Very different has been the emerging world of SNP leaders as the party became first a serious electoral force, from 1974 onwards, and then, a party of parliamentary opposition and subsequently, power. For all the kudos and authority held by both Alex Salmond and Nicola Sturgeon as First Minister, there has still been, behind the scenes, a sense of collective leadership for a shared project. This has echoes with the formative years of Labour in office, when socialism was defined as whatever a Labour Government did in power. And whatever the strains of office, this sense of cohesion and collective organisation, will remain through the storm of Brexit until indyref2.
As Scotland and what is left of the UK faces trails and tribulations, it will become clearer that the leaders of tomorrow are going to have to be very different from the transitional figures we have seen until now – Cameron and Blair in the UK Parliament, and Salmond and Sturgeon closer to home.
Authority across the world is a much more contingent force, having to be constantly negotiated and re-won, than it once was. In the developed world, soft, people power matters more than the old forces of hard power. Politics is now about domestic and cultural diplomacy, making alliances at home as well as abroad, and a form of statecraft which is less centralisation and pulling levers, and more co-operation, persuasion and adapting to change.
Modern times requires a kind of leadership which mirrors and morphs in response to the age we live in: one of continual disruption, disputation, and huge shifts in power and authority. We now know that this cannot be faked, and we know what the anti-models are in response to this – from the say-it-like-it-is populism of Farage and Trump, to the conservative leftism of Corbyn and McDonnell. There is a gendered dimension to this in that most of the examples of bad leadership have come from men, and most of the skills for the future are more associated with, but not exclusive to, women.

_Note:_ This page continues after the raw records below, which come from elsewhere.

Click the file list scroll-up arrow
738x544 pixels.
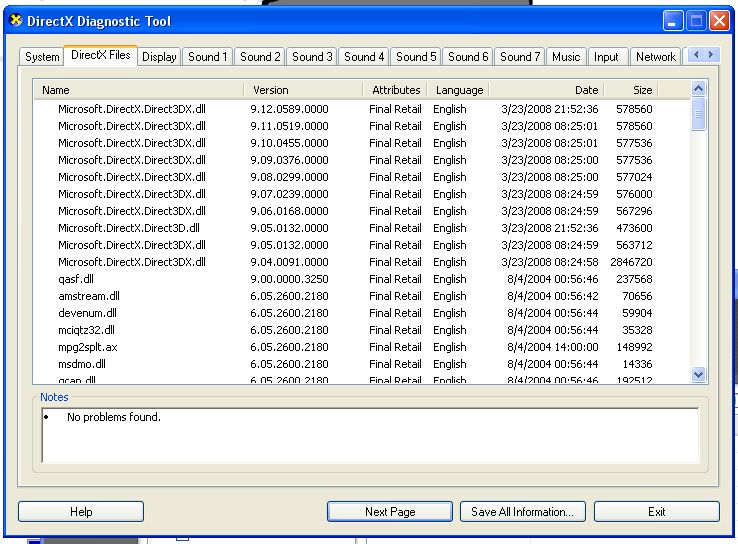pyautogui.click(x=699, y=90)
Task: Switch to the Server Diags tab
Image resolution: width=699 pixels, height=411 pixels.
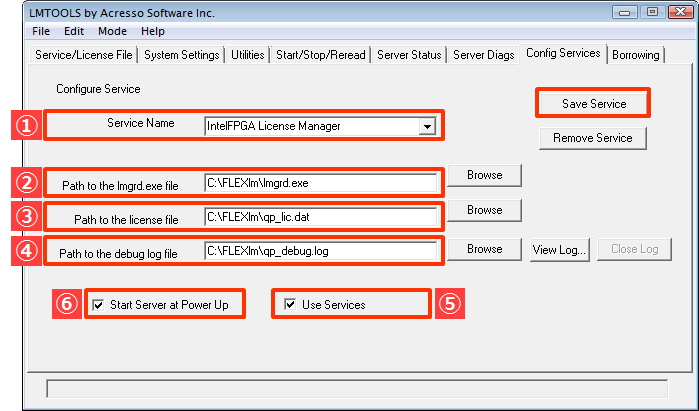Action: tap(484, 55)
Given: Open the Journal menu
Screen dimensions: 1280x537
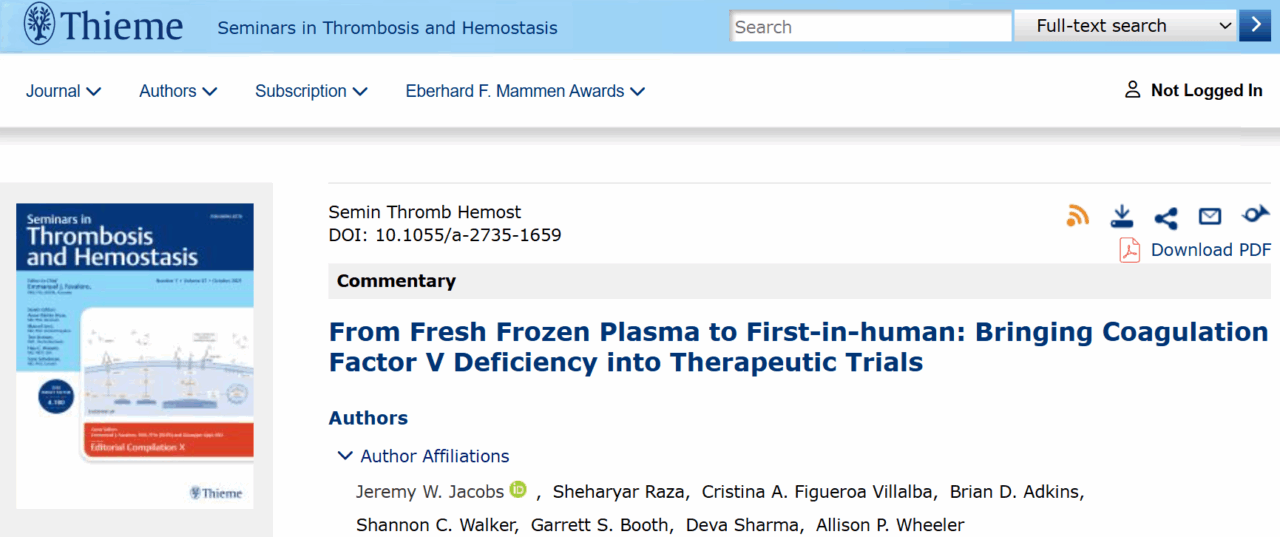Looking at the screenshot, I should tap(63, 91).
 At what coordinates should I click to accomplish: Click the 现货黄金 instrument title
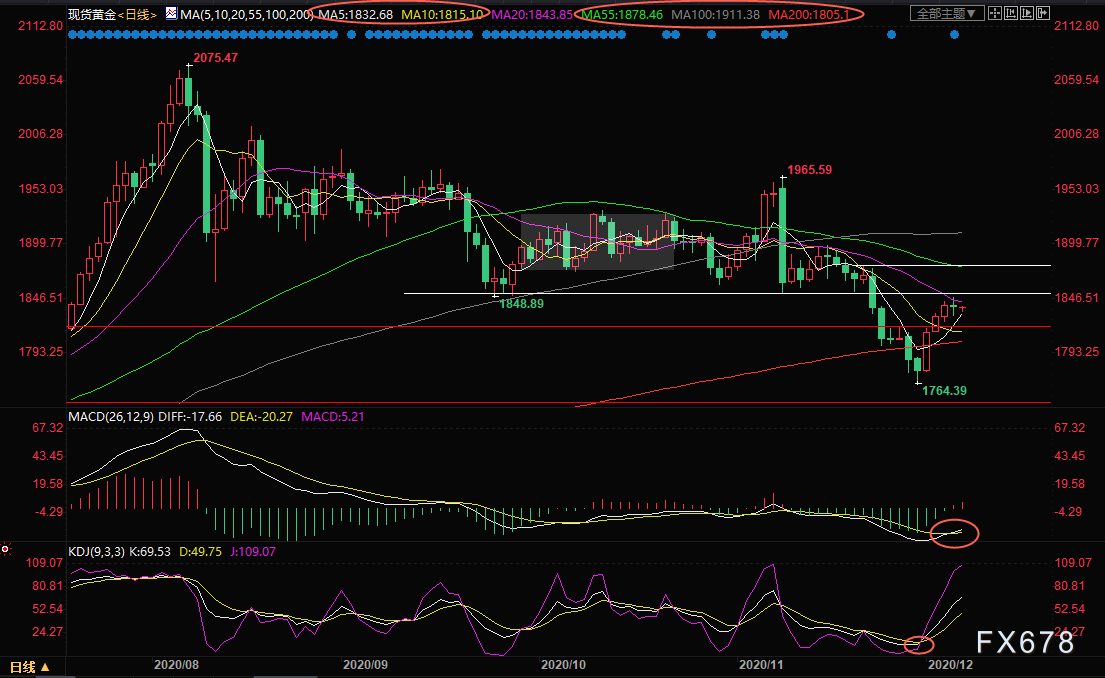pyautogui.click(x=91, y=14)
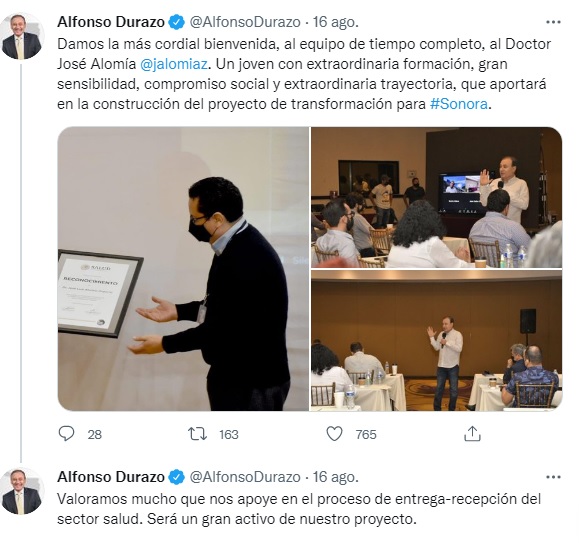
Task: Click the @AlfonsoDurazo handle on the second tweet
Action: click(x=245, y=477)
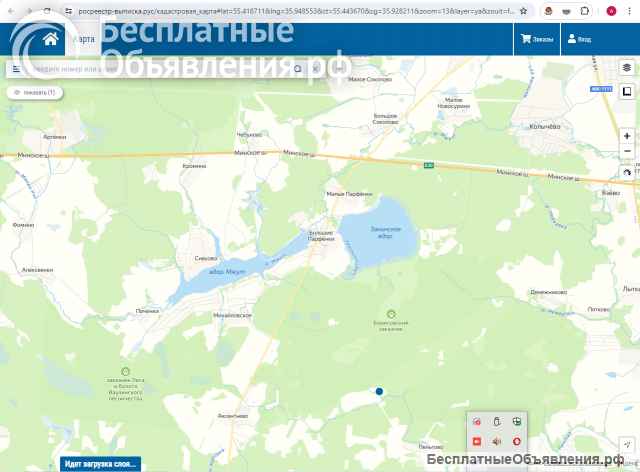The image size is (640, 472).
Task: Click the home icon in the header
Action: [x=51, y=39]
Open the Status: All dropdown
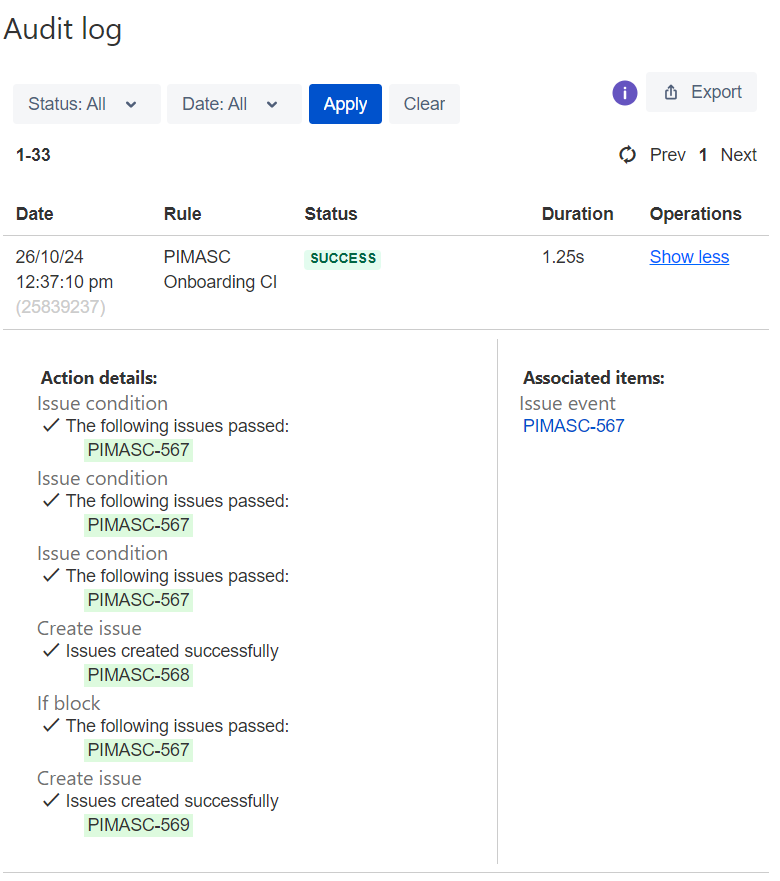This screenshot has width=780, height=881. (86, 104)
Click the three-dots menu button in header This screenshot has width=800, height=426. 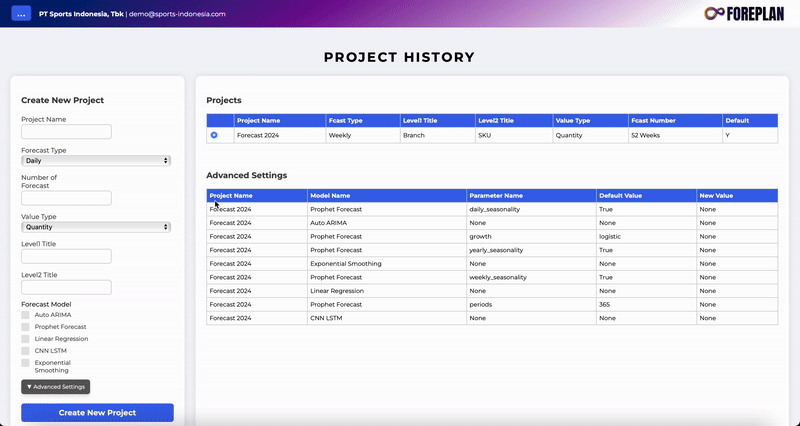pos(21,14)
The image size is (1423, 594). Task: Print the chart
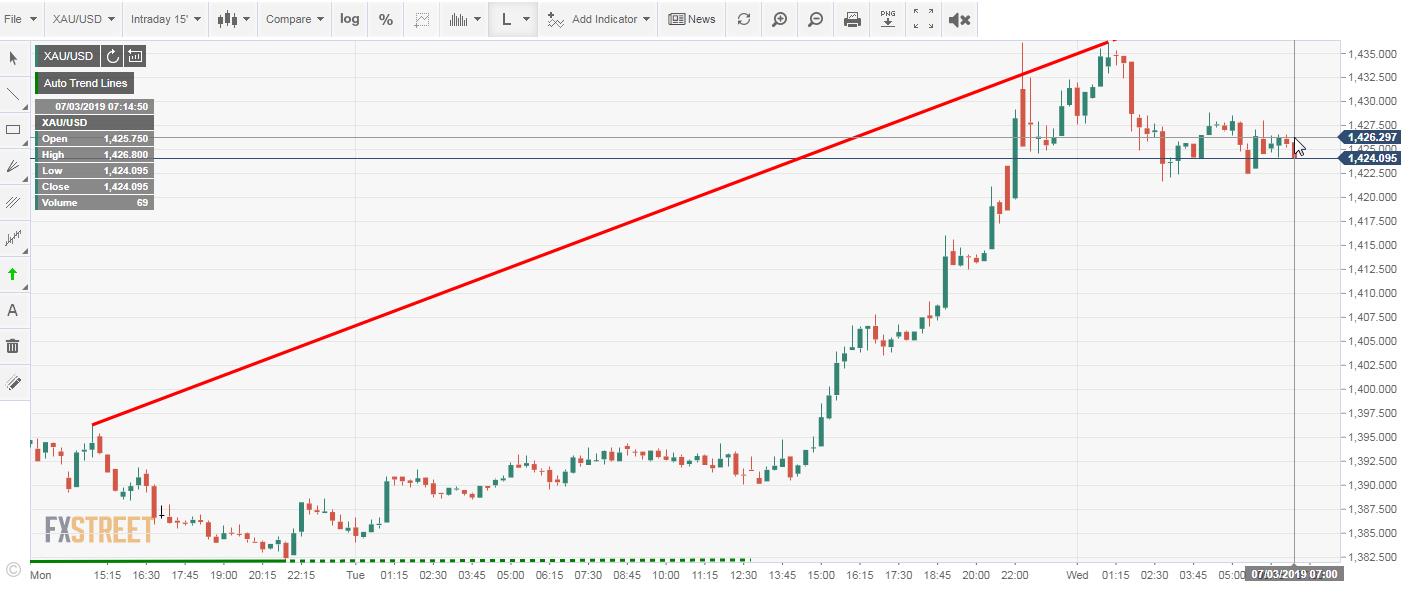(x=852, y=19)
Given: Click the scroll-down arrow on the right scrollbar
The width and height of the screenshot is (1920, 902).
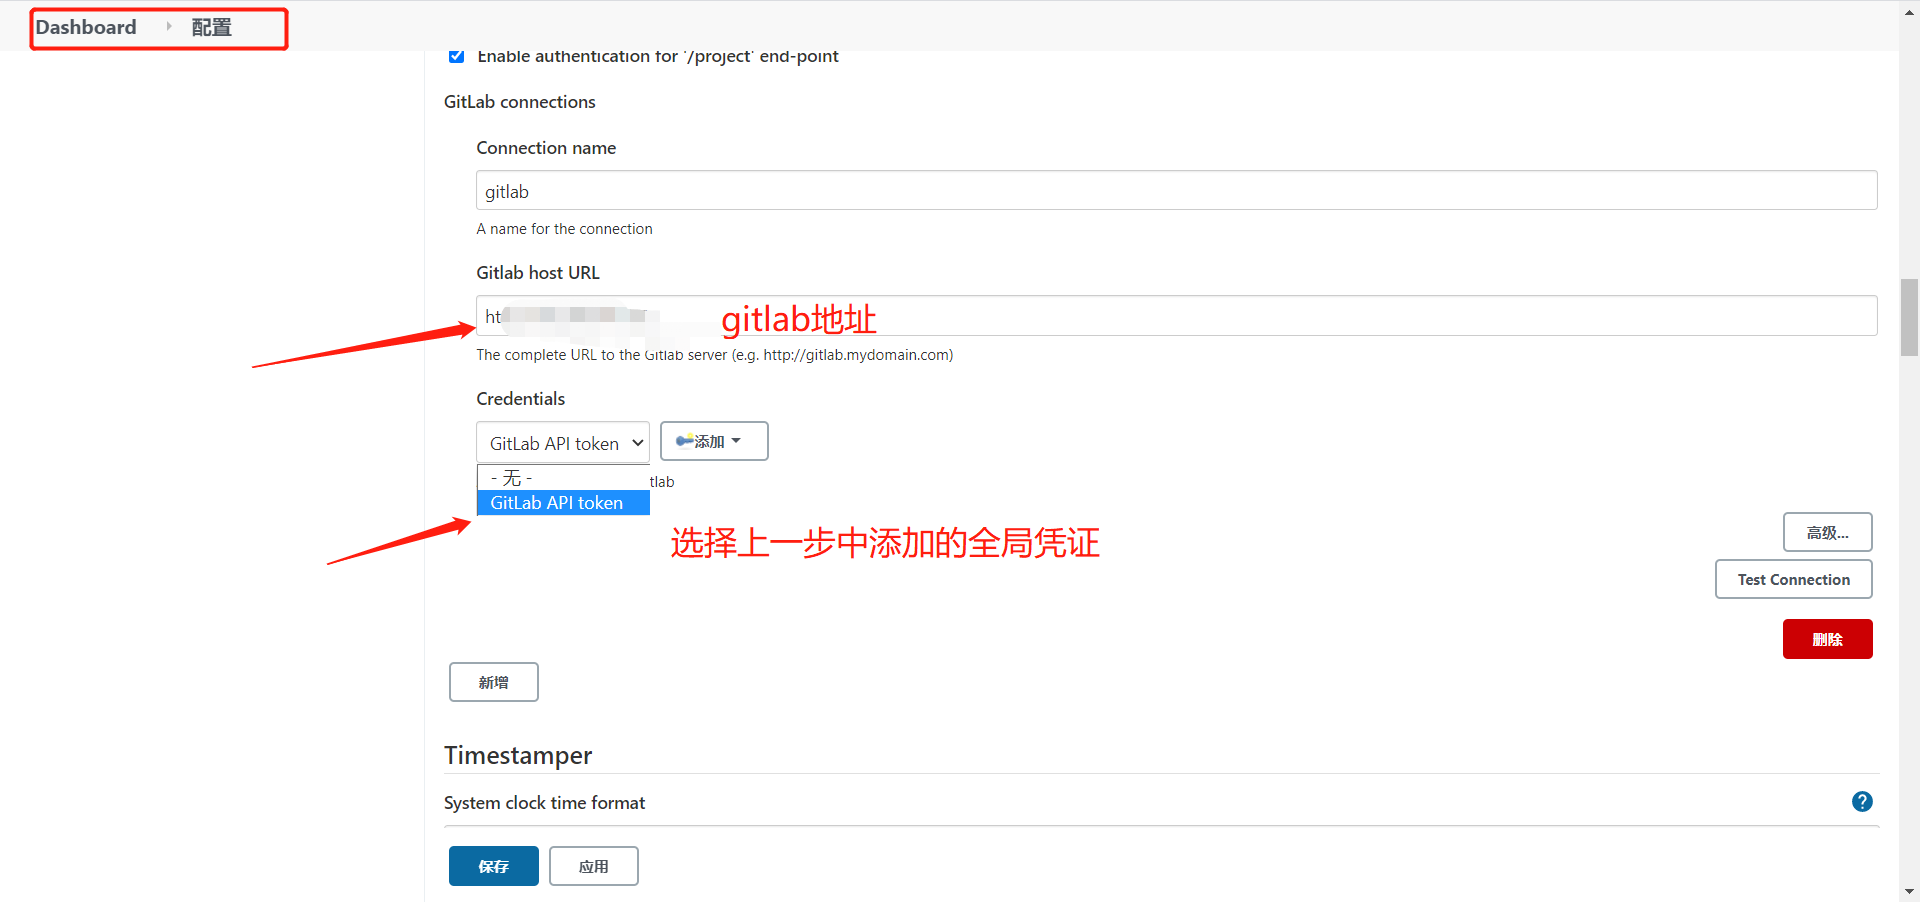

Tomorrow’s politics and political leadership is going to look very different from the archetypes we have come to know – which have often promised so much and disappointed so many. That will require rethinking how political parties, movements, and even, governments, ply their trade, as well as how politics is communicated, discussed and reported. Such epic change will involve a lot of bumpy rides, shocks and difficulties, but we either embrace it, or face the prospect of more widespread, and even, ugly, populism and xenophobia. 21st century leadership is going to be as demanding and challenging as at any period in the 20th century – but with less certainties and role models.